Black women in academia carry a particular kind of burden. The university needs us for diversity, and we need to work. Yet, our collective labors, visible and invisible (including the emotional), and our relationships to power, hardly rise to the level of data. That is, while non-Black women get to just focus on their research, writing, and teaching, Black women spend our weeks being celebrated for diversity while fighting for equity and inclusion in real time. And we still must produce — while functioning as miracle workers and healers tasked with uplifting entire institutions that don’t love us. Regrettably, for those who don’t know any better this is an honor. But this is the difference between being happy to be at the table and demanding the right to shift the structuring of the table that was crooked from the start. Most of us understand that the continuous pressure to do work that no one else is expected to do is pathological, exploitative, and exhausting.
DEI is more than having a seat at the table. It’s more than hiring, promotion, a new department, or even really good pay. It’s revolutionary acts of participatory justice that attends to the oppressions laid bare and commits to continuous critical self-reflection at all levels (Toni Cade Bambara, 1980). It’s participatory in that it insists on accountability and transformation both vertically and horizontally. This is a form of recompense and how institutions might actually show value. If DEI cares anything about retention it should care about this. And truth be told, no one should be using Black women for diversity clout if their retention game ain’t strong and satisfaction categories on the DEI scorecard ain’t #goals.

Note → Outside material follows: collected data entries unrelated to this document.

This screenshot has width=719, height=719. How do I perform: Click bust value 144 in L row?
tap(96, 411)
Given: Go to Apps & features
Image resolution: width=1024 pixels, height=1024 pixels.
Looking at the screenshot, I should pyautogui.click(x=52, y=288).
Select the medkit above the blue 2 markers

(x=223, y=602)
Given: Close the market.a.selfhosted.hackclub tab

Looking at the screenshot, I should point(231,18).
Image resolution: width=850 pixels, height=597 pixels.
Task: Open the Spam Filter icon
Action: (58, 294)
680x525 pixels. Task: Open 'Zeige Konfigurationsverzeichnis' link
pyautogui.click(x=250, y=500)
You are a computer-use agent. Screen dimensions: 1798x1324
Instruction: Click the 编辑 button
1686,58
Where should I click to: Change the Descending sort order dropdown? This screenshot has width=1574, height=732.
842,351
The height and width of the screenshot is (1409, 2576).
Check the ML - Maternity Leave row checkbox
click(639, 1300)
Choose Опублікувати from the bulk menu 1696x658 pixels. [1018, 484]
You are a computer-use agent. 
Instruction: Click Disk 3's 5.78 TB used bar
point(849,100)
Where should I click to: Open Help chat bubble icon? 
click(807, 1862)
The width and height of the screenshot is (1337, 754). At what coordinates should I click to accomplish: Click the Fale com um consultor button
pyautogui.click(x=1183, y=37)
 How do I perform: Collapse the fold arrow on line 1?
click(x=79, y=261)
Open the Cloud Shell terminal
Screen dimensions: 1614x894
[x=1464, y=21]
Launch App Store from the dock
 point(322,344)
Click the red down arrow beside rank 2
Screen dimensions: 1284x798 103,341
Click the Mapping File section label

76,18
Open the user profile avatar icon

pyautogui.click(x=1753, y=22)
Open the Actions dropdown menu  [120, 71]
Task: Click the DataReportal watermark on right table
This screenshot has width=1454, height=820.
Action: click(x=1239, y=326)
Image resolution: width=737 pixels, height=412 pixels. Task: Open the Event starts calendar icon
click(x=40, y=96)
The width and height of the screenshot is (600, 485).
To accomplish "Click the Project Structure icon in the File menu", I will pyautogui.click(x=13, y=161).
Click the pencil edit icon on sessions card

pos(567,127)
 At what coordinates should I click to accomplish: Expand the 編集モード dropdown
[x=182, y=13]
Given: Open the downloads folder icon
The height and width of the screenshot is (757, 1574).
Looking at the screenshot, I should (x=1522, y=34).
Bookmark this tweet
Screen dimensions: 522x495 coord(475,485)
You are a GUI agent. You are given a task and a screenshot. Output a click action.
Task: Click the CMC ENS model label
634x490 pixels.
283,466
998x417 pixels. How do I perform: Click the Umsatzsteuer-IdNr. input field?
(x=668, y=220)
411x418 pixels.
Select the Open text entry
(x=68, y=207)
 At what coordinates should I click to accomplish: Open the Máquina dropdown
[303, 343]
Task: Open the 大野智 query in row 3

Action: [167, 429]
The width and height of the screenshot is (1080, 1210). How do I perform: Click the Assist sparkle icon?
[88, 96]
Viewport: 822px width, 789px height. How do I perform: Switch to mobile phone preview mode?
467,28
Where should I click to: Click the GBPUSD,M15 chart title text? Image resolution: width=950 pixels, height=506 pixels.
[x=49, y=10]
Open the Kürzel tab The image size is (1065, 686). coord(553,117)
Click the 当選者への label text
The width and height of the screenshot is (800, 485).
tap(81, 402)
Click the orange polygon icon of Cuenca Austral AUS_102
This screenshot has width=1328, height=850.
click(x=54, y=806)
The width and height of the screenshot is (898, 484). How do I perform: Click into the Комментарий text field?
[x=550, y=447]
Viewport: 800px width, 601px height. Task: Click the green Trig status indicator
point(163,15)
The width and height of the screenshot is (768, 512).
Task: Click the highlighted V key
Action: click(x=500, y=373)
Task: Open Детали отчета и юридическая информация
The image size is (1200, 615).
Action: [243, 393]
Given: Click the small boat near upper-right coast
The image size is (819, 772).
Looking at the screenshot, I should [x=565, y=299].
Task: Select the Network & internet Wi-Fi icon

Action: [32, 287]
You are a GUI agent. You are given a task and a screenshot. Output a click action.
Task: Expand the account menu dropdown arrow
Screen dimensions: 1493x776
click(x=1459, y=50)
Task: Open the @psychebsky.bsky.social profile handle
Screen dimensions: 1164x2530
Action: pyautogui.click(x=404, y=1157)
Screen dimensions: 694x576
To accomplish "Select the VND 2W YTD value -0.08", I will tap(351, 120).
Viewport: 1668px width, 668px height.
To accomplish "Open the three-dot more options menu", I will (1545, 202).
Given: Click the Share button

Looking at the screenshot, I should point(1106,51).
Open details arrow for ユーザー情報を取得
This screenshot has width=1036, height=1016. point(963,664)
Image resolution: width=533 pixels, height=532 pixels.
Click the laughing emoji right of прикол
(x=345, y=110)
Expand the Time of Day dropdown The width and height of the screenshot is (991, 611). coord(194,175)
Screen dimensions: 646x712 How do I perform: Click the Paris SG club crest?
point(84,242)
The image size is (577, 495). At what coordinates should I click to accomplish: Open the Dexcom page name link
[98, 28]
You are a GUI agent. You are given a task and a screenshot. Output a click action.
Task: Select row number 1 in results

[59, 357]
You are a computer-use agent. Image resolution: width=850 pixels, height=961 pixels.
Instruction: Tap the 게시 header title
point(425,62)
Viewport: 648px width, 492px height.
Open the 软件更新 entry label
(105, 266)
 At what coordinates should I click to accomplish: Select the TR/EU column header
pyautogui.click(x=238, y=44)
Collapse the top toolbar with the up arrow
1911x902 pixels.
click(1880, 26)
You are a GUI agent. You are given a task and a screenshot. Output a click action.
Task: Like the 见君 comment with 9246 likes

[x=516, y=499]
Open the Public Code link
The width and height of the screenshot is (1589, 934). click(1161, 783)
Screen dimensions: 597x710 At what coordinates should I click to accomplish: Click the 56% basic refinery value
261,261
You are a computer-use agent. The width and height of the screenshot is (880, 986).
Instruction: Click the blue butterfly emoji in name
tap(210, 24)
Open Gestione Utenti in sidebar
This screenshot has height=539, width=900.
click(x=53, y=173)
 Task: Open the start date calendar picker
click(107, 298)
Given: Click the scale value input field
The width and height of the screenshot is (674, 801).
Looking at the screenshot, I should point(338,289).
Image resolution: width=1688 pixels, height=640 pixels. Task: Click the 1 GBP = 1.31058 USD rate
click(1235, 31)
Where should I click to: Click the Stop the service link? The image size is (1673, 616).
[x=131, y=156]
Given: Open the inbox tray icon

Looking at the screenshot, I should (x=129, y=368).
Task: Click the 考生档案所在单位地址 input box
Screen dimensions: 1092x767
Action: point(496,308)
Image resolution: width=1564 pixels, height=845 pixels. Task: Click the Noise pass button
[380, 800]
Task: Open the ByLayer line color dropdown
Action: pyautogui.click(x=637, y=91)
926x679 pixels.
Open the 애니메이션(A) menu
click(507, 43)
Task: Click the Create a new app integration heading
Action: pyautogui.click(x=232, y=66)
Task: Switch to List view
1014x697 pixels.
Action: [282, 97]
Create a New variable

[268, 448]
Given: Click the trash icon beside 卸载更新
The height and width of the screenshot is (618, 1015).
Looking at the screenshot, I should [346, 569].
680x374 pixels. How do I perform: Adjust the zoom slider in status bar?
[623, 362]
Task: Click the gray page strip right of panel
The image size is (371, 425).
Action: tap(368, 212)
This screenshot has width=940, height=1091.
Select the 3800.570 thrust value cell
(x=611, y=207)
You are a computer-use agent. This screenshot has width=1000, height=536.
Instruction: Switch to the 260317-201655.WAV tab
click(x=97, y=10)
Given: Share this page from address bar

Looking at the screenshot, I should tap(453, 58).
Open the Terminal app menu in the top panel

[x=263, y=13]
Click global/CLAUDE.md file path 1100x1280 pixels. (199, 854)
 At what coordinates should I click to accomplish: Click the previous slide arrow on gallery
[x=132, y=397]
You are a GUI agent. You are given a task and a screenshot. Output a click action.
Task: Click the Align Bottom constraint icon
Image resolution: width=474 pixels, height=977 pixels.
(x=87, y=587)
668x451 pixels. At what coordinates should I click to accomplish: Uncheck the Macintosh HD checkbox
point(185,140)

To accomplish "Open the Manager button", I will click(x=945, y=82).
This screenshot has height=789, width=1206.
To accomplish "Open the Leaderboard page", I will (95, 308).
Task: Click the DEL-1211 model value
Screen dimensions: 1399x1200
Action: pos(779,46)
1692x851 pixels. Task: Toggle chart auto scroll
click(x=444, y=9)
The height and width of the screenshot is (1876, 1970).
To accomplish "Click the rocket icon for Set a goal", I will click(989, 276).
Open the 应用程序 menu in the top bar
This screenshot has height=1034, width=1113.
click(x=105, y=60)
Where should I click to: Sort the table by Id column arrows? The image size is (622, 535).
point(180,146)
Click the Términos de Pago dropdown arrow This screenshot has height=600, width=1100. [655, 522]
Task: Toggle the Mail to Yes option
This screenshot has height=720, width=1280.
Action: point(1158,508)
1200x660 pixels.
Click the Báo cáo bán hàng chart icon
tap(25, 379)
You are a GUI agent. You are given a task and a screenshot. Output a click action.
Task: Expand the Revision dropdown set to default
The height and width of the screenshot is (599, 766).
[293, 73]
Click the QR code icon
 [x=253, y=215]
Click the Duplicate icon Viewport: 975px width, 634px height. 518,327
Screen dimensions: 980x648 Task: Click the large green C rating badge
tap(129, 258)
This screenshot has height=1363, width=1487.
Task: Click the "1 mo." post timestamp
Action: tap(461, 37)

This leads me to my final and seventh point. DEI efforts that center grace, empathy, love, and/or generosity over and against participatory justice while concomitantly ignoring the operation of power and power relations (in not only minoritized contexts where Black women are the minority but also in contexts where there are multiple members of historically marginalized groups, some of which hold power) are not only unsustainable and costly but abusive. No matter how well-intentioned, DEI commitments to grace, empathy, love, generosity, et al. that fail to a) foreground specifically Black feminist structural analyses of power and b) pay attention to how these levers are simultaneously used against Black women to muzzle them, particularly as they are the people typically asked to provide care and understanding, call to mind what Dietrich Bonhoeffer refers to as “cheap grace.” “Cheap grace is the grace we bestow on ourselves…the preaching of forgiveness without requiring repentance…Communion without confession…”
In laypersons terms, it’s grace, empathy, love, and generosity without accountability, justice, and real structural change. In Black feminist terms, it’s symbolic, negligent, and death-dealing. But perhaps revolution and participatory justice, the latter of which requires accountability, are incommensurable and thusly beyond the scope of DEI. Though I have little left, I hope not. But if so, the prophetic tradition from which I engage the world and which gives me the fire that burns within to stay alive, thrive, and use my voice for the people, regardless, requires at minimum honesty about that.
Black feminists remind us that honest-talk aka telling it like it is aka truth telling is the first step towards building equitable communities. Black women can work with the truth. We’ve been creating survival mechanisms in contexts of ugly truths all our lives. So, if DEI is really just for clout and the mad dash for grace, empathy, love, and generosity rhetoric is really about weaponizing vulnerabilities then just say that. We [still] gon’ be alright.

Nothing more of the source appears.